Após ampla mobilização popular, que almejava a contenção do crescimento do gasto público, a Constituição do Estado Beta foi emendada, passando a estabelecer limitadores para o quantitativo de secretarias nos Municípios situados no território do referido Estado. O quantitativo, fixado de modo objetivo, variava conforme a população e a arrecadação de cada Município. Irresignados com a inovação, que, ao seu ver, prejudicaria a sua atuação, um grupo de Prefeitos Municipais consultou um advogado a respeito da temática. Foi corretamente esclarecido ao grupo de Prefeitos que, na perspectiva da Constituição da República, a emenda à Constituição Estadual é
- A)constitucional, pois os Municípios devem observar as normas da Constituição Estadual.
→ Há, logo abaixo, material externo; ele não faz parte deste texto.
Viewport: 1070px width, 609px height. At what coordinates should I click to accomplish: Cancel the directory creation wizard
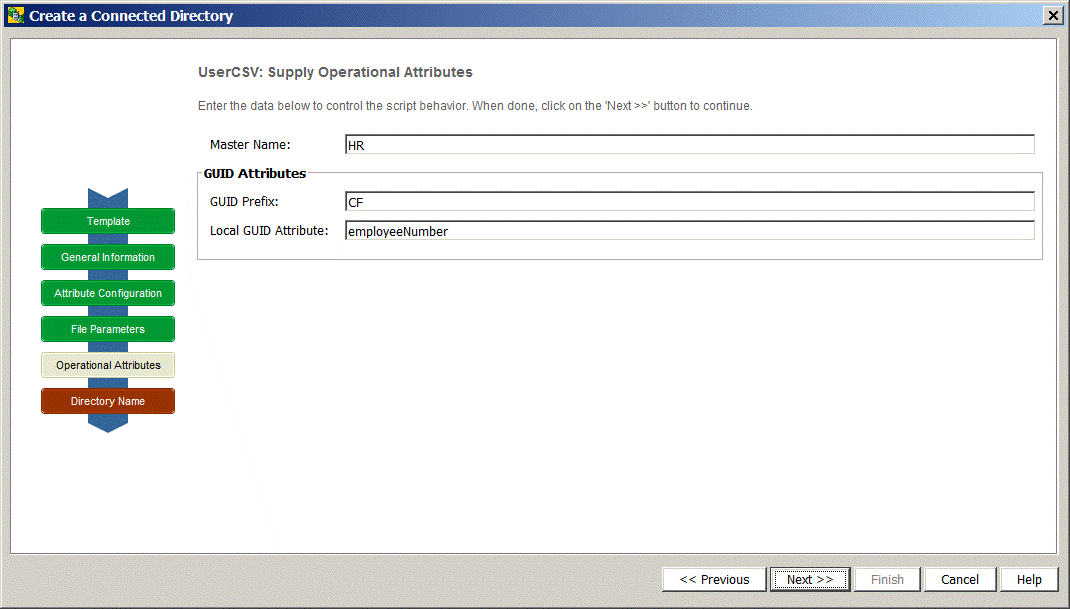[959, 579]
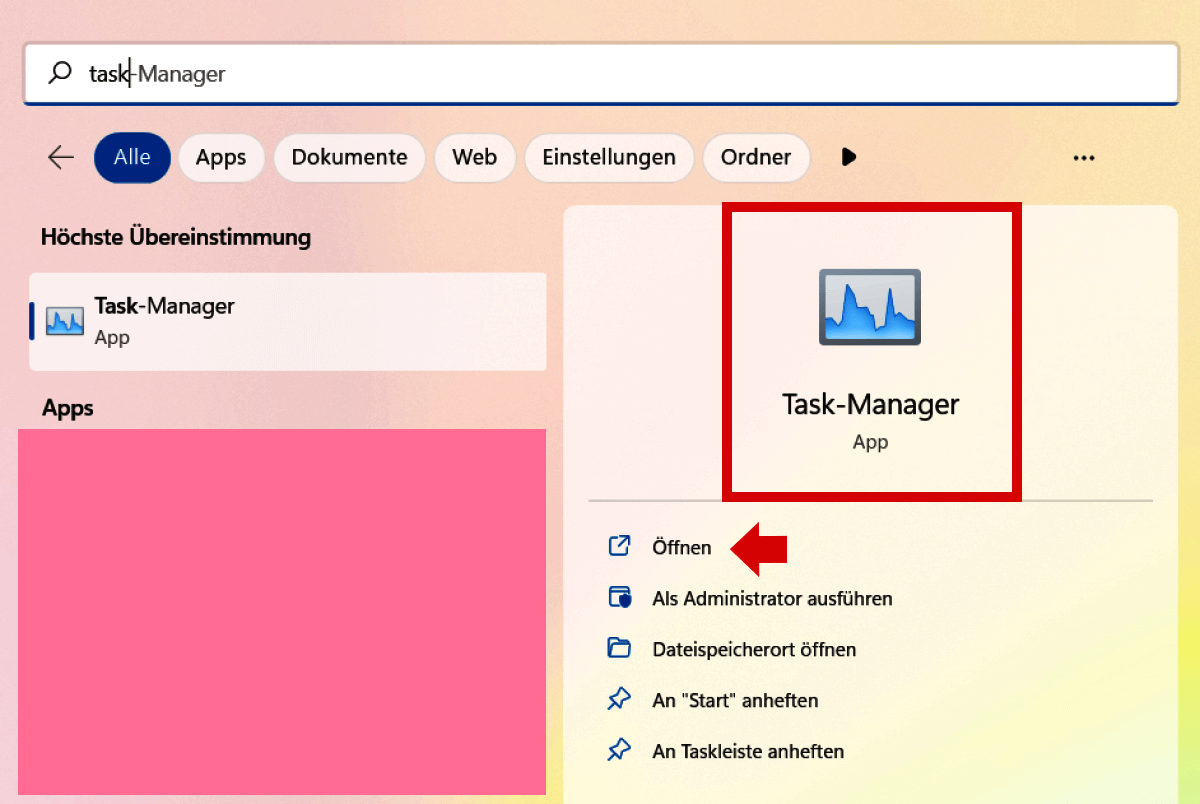Click into the search text field

(600, 73)
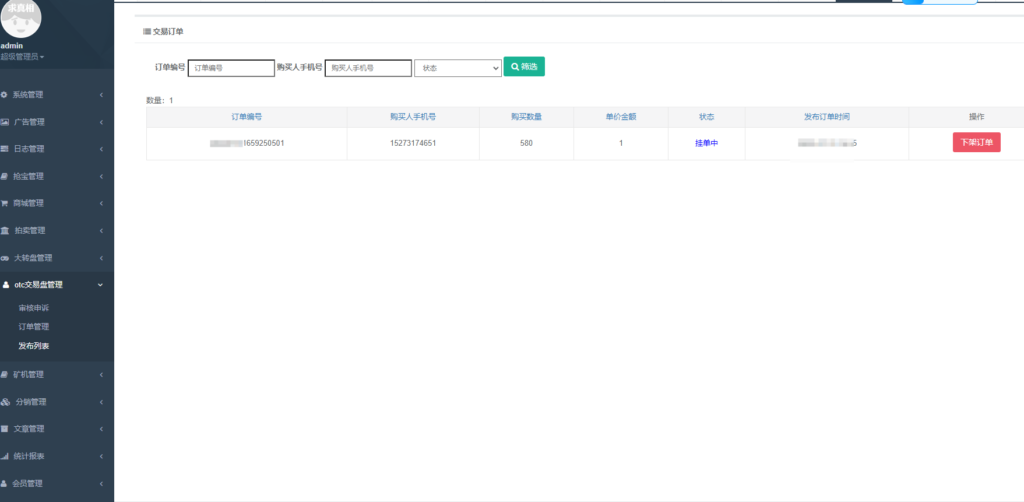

Errada, porque a Constituição Estadual não pode impor qualquer regra que reduza a autonomia municipal além do que a Constituição Federal permite.
- B)constitucional, pois o limitador já está previsto na Constituição da República.
Errada, porque a Constituição da República não prevê esse tipo de limite objetivo ao número de secretarias municipais.
- C)inconstitucional, pois somente lei complementar nacional poderia incursionar na matéria.
Errada, porque a matéria não é reservada a lei complementar nacional; o vício aqui é a ofensa à autonomia municipal.
- D)inconstitucional, pois a Constituição Estadual não pode reduzir a autonomia política dos Municípios.
Certa, pois a Constituição Estadual não pode reduzir a autonomia política dos Municípios nem invadir sua auto-organização.
- E)inconstitucional, pois o Estado Beta somente poderia ter tratado da matéria se tivesse recebido delegação da União.
Errada, porque o Estado não precisa de delegação da União para legislar sobre sua Constituição, mas também não pode ultrapassar os limites constitucionais impostos à autonomia municipal.
Gabarito: D
A Constituição Federal deu aos Municípios um status bem relevante: eles integram a Federação e possuem autonomia política, administrativa e financeira. Isso significa que o Estado não pode simplesmente “apertar o botão” e redesenhar a organização interna do Município como bem entender, porque a autonomia municipal é protegida pela própria Constituição da República, especialmente nos arts. 18 e 29. No caso da questão, a Constituição estadual tentou impor um limite objetivo ao número de secretarias municipais, variando conforme população e arrecadação. Pode até parecer uma ideia de contenção de gastos, mas o problema é que isso invade a esfera de auto-organização e de governo local do Município. Em tema municipal, o Estado não tem carta branca para substituir a vontade local por um modelo imposto de cima para baixo. Por isso, o gabarito é a letra D. A emenda à Constituição Estadual é inconstitucional porque reduz a autonomia política dos Municípios. A jurisprudência do STF é firme no sentido de que os Estados não podem esvaziar a autonomia municipal nem impor regras que desfigurem a capacidade de auto-organização do ente local, salvo quando a própria Constituição Federal autoriza expressamente. Em resumo: o Município tem liberdade constitucional para estruturar sua administração dentro dos limites da Constituição Federal e da sua Lei Orgânica. O Estado pode fiscalizar e respeitar o pacto federativo, mas não pode virar o “síndico” da prefeitura.